> [What needs to be done]:
Each record below needs to be set down again exactly.

Stored data
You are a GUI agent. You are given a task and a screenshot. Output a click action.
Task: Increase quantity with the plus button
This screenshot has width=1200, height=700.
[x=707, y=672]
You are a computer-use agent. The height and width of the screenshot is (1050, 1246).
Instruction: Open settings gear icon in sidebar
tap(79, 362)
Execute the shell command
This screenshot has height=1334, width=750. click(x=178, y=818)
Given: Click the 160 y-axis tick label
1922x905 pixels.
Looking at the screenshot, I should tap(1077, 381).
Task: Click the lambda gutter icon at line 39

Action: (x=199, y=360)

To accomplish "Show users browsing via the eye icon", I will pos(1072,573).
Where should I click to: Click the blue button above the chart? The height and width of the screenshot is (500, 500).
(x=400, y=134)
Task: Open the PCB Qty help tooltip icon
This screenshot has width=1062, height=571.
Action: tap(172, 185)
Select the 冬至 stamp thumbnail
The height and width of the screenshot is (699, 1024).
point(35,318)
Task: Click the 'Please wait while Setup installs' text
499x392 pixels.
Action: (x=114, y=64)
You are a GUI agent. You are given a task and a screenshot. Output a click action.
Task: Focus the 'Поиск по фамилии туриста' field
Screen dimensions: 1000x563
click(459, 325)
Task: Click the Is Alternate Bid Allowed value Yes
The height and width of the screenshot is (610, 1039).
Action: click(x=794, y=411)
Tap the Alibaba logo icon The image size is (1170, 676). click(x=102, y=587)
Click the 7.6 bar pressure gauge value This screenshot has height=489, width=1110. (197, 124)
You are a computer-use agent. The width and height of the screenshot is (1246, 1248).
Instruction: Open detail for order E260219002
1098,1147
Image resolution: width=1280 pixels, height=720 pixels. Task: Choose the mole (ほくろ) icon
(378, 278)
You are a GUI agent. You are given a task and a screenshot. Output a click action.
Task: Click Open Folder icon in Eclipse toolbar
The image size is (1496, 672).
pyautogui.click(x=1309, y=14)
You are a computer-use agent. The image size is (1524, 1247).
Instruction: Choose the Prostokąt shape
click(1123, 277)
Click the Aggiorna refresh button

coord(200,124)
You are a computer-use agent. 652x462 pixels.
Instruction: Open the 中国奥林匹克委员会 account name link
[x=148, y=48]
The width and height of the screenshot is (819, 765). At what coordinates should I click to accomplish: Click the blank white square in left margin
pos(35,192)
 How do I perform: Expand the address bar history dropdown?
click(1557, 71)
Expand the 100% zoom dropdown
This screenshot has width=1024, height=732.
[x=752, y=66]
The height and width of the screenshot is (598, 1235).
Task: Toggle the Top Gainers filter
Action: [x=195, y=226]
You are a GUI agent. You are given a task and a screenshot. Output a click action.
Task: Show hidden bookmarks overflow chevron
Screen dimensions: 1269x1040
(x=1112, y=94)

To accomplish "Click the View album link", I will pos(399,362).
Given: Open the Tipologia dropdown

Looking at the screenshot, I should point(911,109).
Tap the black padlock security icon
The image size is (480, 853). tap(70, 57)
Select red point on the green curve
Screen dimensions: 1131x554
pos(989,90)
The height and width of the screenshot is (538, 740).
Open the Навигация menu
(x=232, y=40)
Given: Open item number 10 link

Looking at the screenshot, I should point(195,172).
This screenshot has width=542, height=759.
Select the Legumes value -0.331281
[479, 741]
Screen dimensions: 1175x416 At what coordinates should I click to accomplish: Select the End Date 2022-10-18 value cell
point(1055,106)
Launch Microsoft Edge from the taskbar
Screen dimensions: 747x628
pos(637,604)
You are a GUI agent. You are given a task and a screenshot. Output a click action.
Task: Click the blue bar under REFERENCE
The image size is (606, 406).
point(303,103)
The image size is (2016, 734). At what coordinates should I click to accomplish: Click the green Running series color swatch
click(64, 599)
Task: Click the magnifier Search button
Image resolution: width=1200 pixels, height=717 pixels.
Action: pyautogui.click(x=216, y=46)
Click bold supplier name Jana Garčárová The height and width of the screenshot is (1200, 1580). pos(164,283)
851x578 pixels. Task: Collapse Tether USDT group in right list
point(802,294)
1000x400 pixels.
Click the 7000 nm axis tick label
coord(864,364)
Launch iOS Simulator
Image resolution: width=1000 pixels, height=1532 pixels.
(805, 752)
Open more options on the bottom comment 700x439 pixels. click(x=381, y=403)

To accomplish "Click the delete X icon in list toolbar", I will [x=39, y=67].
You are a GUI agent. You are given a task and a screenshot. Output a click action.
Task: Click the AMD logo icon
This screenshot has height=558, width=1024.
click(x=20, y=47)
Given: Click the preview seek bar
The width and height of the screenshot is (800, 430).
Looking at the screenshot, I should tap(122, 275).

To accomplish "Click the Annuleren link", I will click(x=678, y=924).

> [Worked solution]:
You are a GUI agent. You are given a task and a screenshot. Output a click action.
Task: Increase quantity with the plus button
This screenshot has width=1200, height=700.
[x=707, y=672]
You are a computer-use agent. The height and width of the screenshot is (1050, 1246).
Instruction: Open settings gear icon in sidebar
tap(79, 362)
Execute the shell command
This screenshot has height=1334, width=750. click(x=178, y=818)
Given: Click the 160 y-axis tick label
1922x905 pixels.
Looking at the screenshot, I should tap(1077, 381).
Task: Click the lambda gutter icon at line 39

Action: (x=199, y=360)

To accomplish "Show users browsing via the eye icon", I will pos(1072,573).
Where should I click to: Click the blue button above the chart? The height and width of the screenshot is (500, 500).
(x=400, y=134)
Task: Open the PCB Qty help tooltip icon
This screenshot has width=1062, height=571.
Action: tap(172, 185)
Select the 冬至 stamp thumbnail
The height and width of the screenshot is (699, 1024).
point(35,318)
Task: Click the 'Please wait while Setup installs' text
499x392 pixels.
Action: (x=114, y=64)
You are a GUI agent. You are given a task and a screenshot. Output a click action.
Task: Focus the 'Поиск по фамилии туриста' field
Screen dimensions: 1000x563
click(459, 325)
Task: Click the Is Alternate Bid Allowed value Yes
The height and width of the screenshot is (610, 1039).
Action: click(x=794, y=411)
Tap the Alibaba logo icon The image size is (1170, 676). click(x=102, y=587)
Click the 7.6 bar pressure gauge value This screenshot has height=489, width=1110. (197, 124)
You are a computer-use agent. The width and height of the screenshot is (1246, 1248).
Instruction: Open detail for order E260219002
1098,1147
Image resolution: width=1280 pixels, height=720 pixels. Task: Choose the mole (ほくろ) icon
(378, 278)
You are a GUI agent. You are given a task and a screenshot. Output a click action.
Task: Click Open Folder icon in Eclipse toolbar
The image size is (1496, 672).
pyautogui.click(x=1309, y=14)
You are a computer-use agent. The image size is (1524, 1247).
Instruction: Choose the Prostokąt shape
click(1123, 277)
Click the Aggiorna refresh button

coord(200,124)
You are a computer-use agent. 652x462 pixels.
Instruction: Open the 中国奥林匹克委员会 account name link
[x=148, y=48]
The width and height of the screenshot is (819, 765). At what coordinates should I click to accomplish: Click the blank white square in left margin
pos(35,192)
 How do I perform: Expand the address bar history dropdown?
click(1557, 71)
Expand the 100% zoom dropdown
This screenshot has width=1024, height=732.
[x=752, y=66]
The height and width of the screenshot is (598, 1235).
Task: Toggle the Top Gainers filter
Action: [x=195, y=226]
You are a GUI agent. You are given a task and a screenshot. Output a click action.
Task: Show hidden bookmarks overflow chevron
Screen dimensions: 1269x1040
(x=1112, y=94)

To accomplish "Click the View album link", I will pos(399,362).
Given: Open the Tipologia dropdown

Looking at the screenshot, I should point(911,109).
Tap the black padlock security icon
The image size is (480, 853). tap(70, 57)
Select red point on the green curve
Screen dimensions: 1131x554
pos(989,90)
The height and width of the screenshot is (538, 740).
Open the Навигация menu
(x=232, y=40)
Given: Open item number 10 link

Looking at the screenshot, I should point(195,172).
This screenshot has width=542, height=759.
Select the Legumes value -0.331281
[479, 741]
Screen dimensions: 1175x416 At what coordinates should I click to accomplish: Select the End Date 2022-10-18 value cell
point(1055,106)
Launch Microsoft Edge from the taskbar
Screen dimensions: 747x628
pos(637,604)
You are a GUI agent. You are given a task and a screenshot. Output a click action.
Task: Click the blue bar under REFERENCE
The image size is (606, 406).
point(303,103)
The image size is (2016, 734). At what coordinates should I click to accomplish: Click the green Running series color swatch
click(64, 599)
Task: Click the magnifier Search button
Image resolution: width=1200 pixels, height=717 pixels.
Action: pyautogui.click(x=216, y=46)
Click bold supplier name Jana Garčárová The height and width of the screenshot is (1200, 1580). pos(164,283)
851x578 pixels. Task: Collapse Tether USDT group in right list
point(802,294)
1000x400 pixels.
Click the 7000 nm axis tick label
coord(864,364)
Launch iOS Simulator
Image resolution: width=1000 pixels, height=1532 pixels.
(805, 752)
Open more options on the bottom comment 700x439 pixels. click(x=381, y=403)

To accomplish "Click the delete X icon in list toolbar", I will [x=39, y=67].
You are a GUI agent. You are given a task and a screenshot. Output a click action.
Task: Click the AMD logo icon
This screenshot has height=558, width=1024.
click(x=20, y=47)
Given: Click the preview seek bar
The width and height of the screenshot is (800, 430).
Looking at the screenshot, I should tap(122, 275).

To accomplish "Click the Annuleren link", I will click(x=678, y=924).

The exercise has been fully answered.